Readers will need to bring a fair amount of their own background to get the most out of these methodological discussions as Farrer lays out his approach but does not belabor the point.  This a rather brief article that dedicates more time to ethnographic observation than theoretical debates.  As such, a wide range of readers will find something of interest here. While it makes important methodological points, at no time does it become bogged down in extended theoretical discussions.

While the phenomenon of “fighting as therapy” is widespread (across both geography and time), Farrer’s treatment of its appearance at the Spike 22 gym is deeply rooted in the particular challenges of its students, and how they are conditioned by the geo-political placement of Guam within the current global order.  Farrer begins by noting that the economy and island’s landmass are dominated by American military bases which have been expanding throughout the post-WWII period.  These structures have provided employment, but also physically displaced many of the Guam’s native inhabitants.  They have been further marginalized by the policies of American military officials attempting to recreate California or Hawaii in this distant location.

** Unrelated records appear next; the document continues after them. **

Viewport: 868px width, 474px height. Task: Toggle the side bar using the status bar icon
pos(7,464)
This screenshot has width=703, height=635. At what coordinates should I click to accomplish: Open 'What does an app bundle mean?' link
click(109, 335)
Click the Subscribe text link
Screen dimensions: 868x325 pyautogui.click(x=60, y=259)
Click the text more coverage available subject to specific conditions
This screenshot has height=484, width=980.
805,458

The problems faced by this community are not vastly different from those imposed on First Peoples or other colonized subjects around the globe.  They include poverty, substance abuse, chronic crime, obesity and other health problems.  Residents of Guam are US citizens and they enlist in the US military (or other security focused organizations) in high numbers.  Yet they cannot vote in national elections and are denied any form of meaningful political representation in Washington DC.  They lack the most basic and effective means of collectively addressing their problems.  Farrer’s paper might well be thought of as a study on the social functions of a shared martial culture within in a colonized space.

This background is necessary as it explains both the unique nature of Spike 22 and the Janus-faced therapy that BJJ provides its members.  Students at the school (where up to 36 individuals may roll in a busy class) seem to break down into two basic categories.  First there are individuals from various military services (and other aligned support staff) who make up much of the membership.  Given the popularity of BJJ in the armed services, and the number of service men and women on Guam, this is not surprising.  These individuals are overwhelmingly visitors from the mainland.

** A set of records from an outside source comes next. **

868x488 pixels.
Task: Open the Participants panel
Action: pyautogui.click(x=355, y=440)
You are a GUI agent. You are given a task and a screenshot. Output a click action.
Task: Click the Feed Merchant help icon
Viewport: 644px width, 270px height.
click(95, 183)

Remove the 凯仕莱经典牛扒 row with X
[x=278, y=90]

The population of local students seems to be more varied.  It is comprised of law enforcement officers, local employees of various prison and security services, returned veterans, and a large number of local thugs and petty criminals.  Ignoring the large military component, one of Farrer’s sources characterized Spike 22 as “basically…a place where the police come to roll with criminals.”  Indeed, both elements of local society appear to frequent the same club seeking to hone their craft.

The attraction to local law enforcement officers is more obvious.  Some have to train at least twice a week in a martial art as a condition of their employment.  Others are struggling to maintain a body mass index mandated by their employer.  One of the therapeutic aspects of BJJ that multiple sources noted was its ability to aid in weight loss and inspire individuals to develop a healthy attitude towards food and exercise.

Yet that is only one aspect of this training.  Farrer notes that the global spread of BJJ throughout law enforcement mirrors the increased militarization of these organizations in recent decades.  Guam is no exception to this trend. Rolling with criminals on the mats, subduing them in mock encounters, shifts the subjectivities of law enforcement officers, convincing them of their skill and the probability of their survival of similar encounters on the street.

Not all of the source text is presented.